Task: From the entries, filter out every line that lacks "λόγω" and copy the rest.
::: Data section
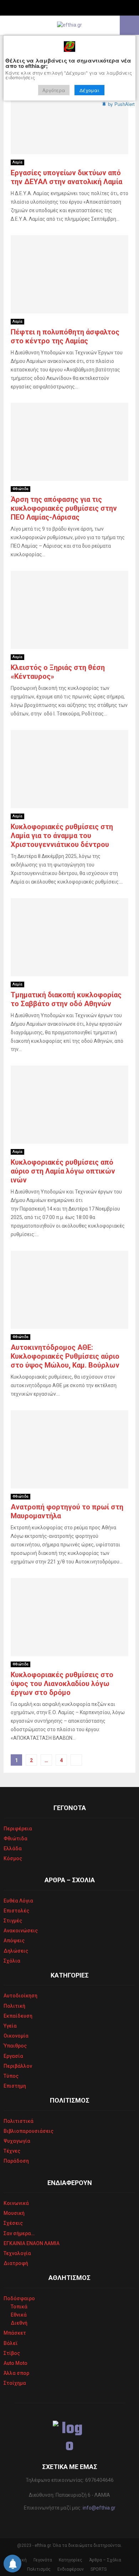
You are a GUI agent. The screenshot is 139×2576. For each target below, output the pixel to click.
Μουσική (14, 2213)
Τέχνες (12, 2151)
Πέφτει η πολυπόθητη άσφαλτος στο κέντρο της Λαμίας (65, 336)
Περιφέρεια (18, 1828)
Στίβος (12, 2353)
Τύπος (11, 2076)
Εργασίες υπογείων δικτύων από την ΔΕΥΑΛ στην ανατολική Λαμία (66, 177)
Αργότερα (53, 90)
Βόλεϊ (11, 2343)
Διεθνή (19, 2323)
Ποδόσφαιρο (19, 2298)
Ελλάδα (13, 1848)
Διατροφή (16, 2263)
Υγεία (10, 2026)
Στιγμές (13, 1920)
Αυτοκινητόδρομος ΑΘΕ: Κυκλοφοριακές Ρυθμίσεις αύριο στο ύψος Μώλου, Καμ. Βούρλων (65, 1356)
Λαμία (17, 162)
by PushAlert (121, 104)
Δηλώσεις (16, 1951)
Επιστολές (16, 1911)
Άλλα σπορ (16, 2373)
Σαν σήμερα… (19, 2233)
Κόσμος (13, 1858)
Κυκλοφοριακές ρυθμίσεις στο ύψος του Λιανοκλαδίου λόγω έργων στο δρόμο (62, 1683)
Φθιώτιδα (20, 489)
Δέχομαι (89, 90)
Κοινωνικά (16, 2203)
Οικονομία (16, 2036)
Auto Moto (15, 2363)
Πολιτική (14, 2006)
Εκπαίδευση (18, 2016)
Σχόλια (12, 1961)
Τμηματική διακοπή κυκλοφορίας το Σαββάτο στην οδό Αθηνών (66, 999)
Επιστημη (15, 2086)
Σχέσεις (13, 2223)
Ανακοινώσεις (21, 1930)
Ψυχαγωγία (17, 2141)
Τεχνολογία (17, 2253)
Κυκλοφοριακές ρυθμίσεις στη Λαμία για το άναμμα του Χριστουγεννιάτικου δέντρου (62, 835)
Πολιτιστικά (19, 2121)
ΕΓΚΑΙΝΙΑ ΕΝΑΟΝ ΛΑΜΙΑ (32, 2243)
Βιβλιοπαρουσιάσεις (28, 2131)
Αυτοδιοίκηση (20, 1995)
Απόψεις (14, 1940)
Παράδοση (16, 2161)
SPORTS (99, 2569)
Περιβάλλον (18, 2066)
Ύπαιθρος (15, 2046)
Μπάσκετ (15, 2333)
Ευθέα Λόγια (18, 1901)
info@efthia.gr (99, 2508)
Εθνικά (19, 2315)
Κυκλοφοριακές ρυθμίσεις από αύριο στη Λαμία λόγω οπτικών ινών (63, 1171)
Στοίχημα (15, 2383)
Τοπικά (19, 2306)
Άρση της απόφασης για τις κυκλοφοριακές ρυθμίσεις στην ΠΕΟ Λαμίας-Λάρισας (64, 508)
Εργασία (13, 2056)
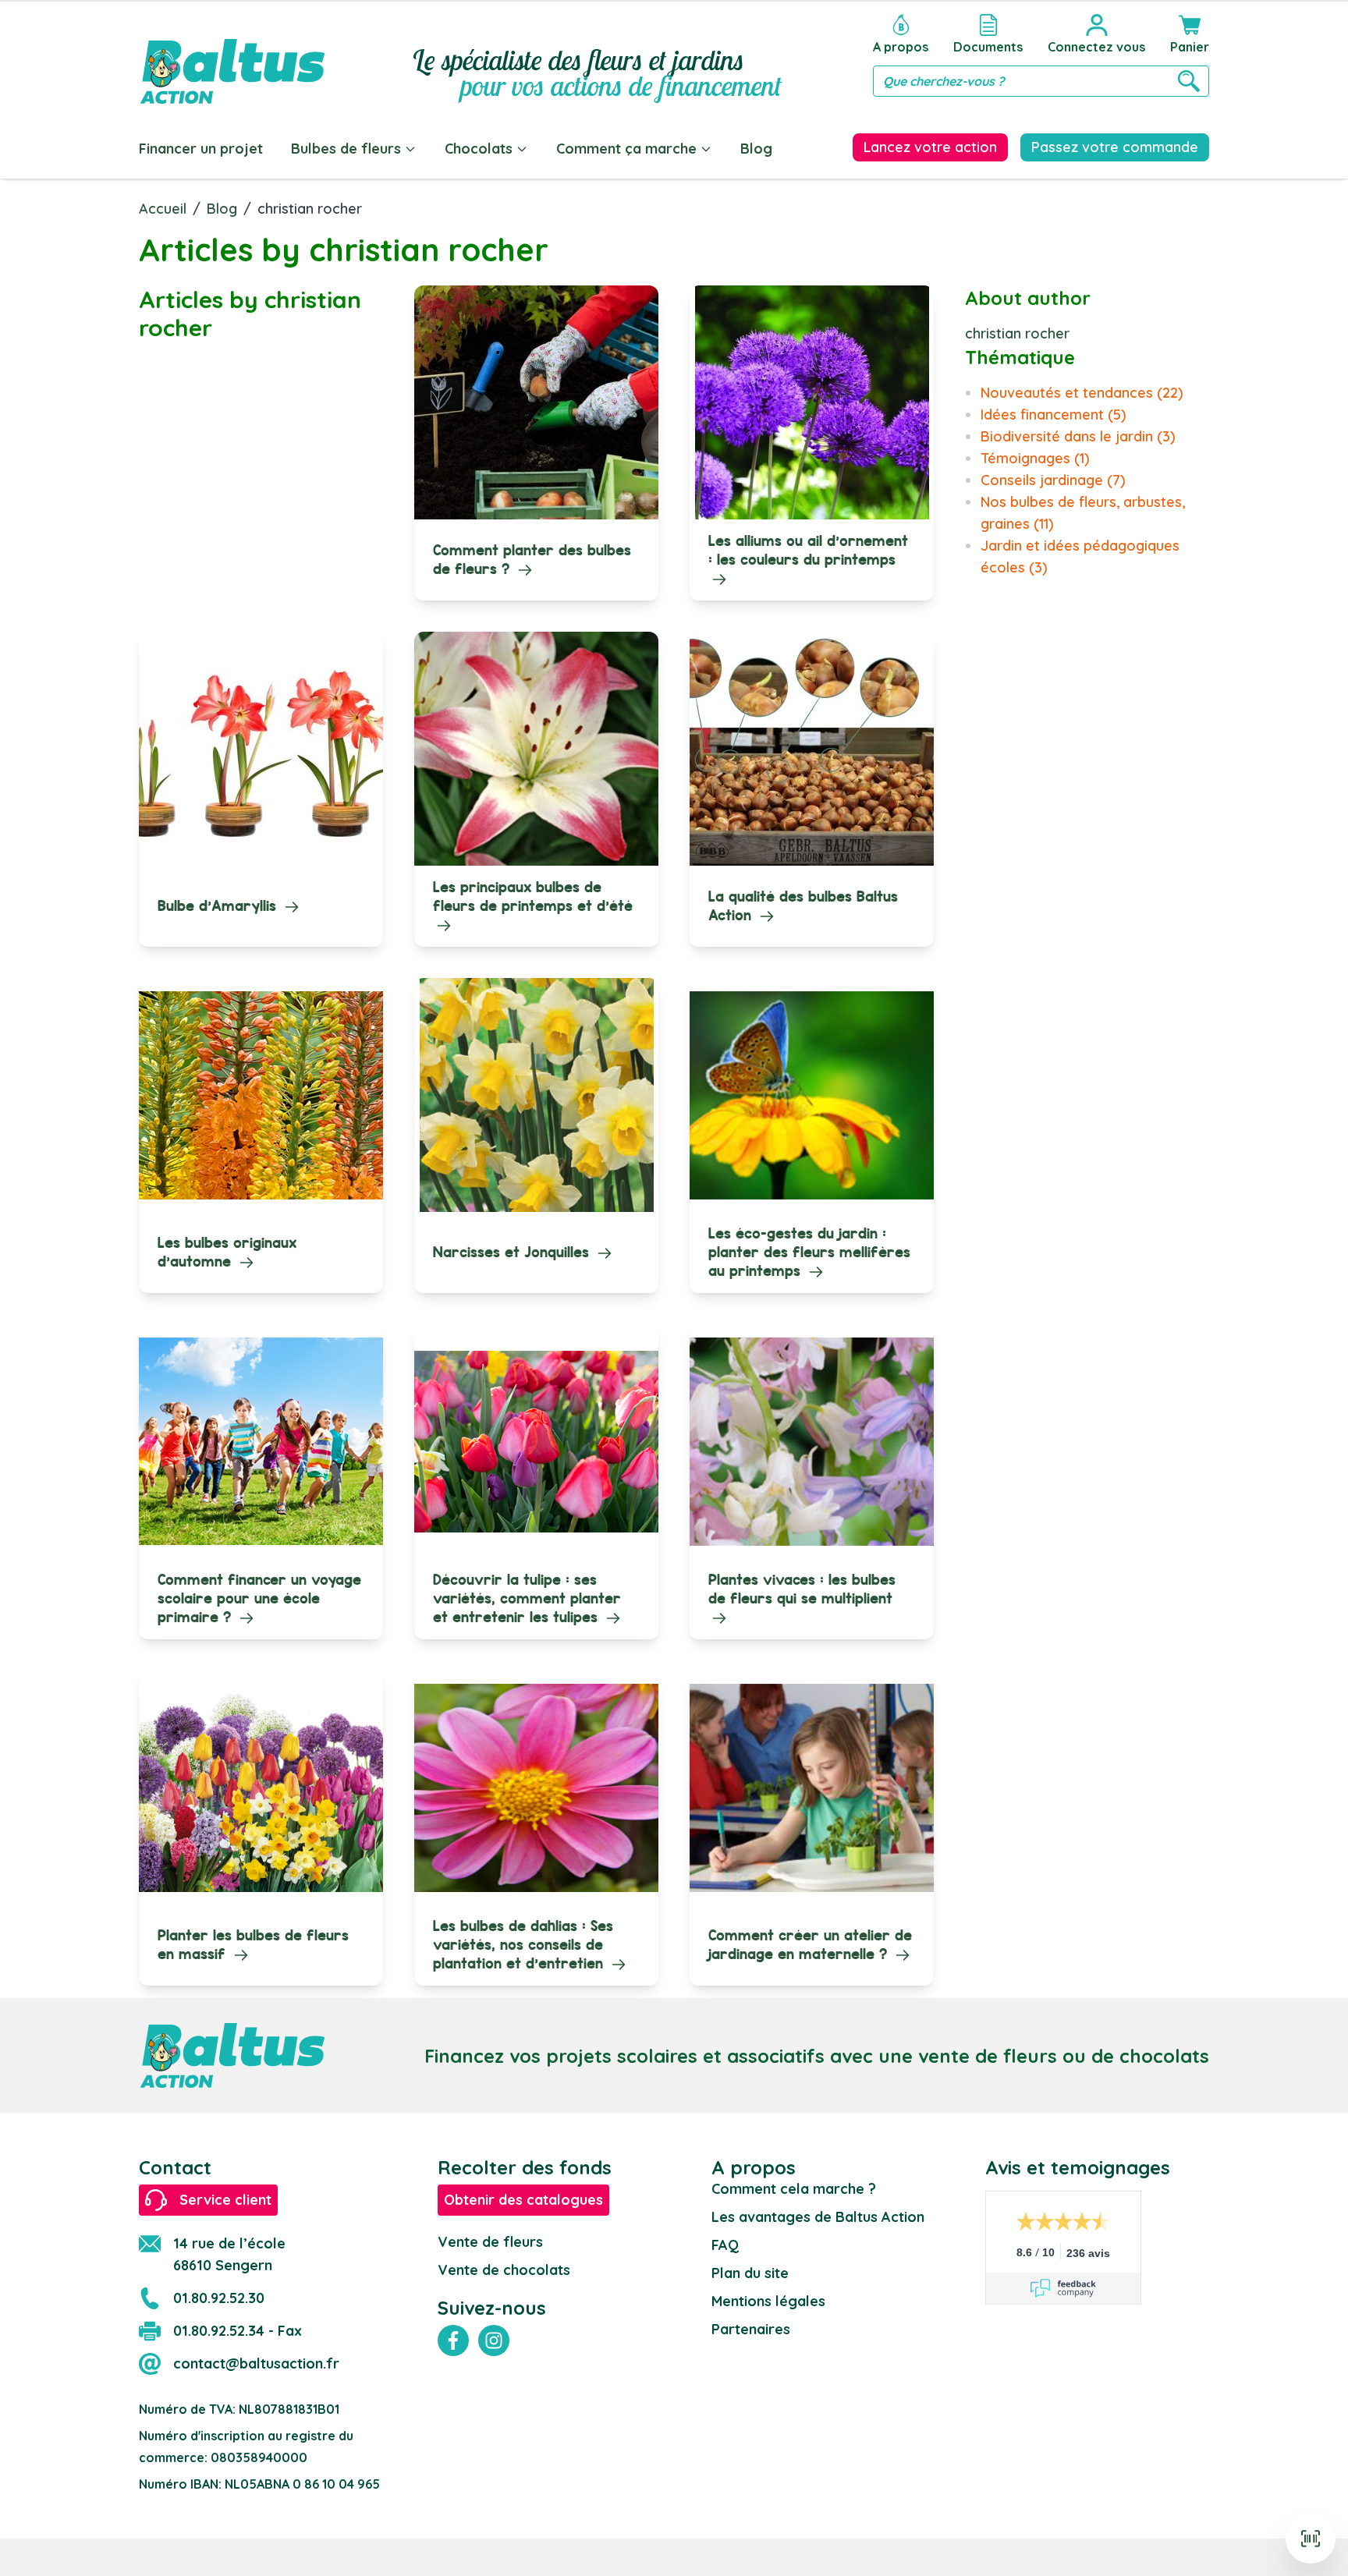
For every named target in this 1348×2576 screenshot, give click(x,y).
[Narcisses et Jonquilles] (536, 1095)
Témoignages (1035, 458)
::::::
Output for this task:
Κυκλοφοριακές ρυθμίσεις στο ύψος του Λιανοκλαδίου λόγω έργων στο δρόμο (62, 1683)
Κυκλοφοριακές ρυθμίσεις από αύριο στη Λαμία λόγω οπτικών ινών (63, 1171)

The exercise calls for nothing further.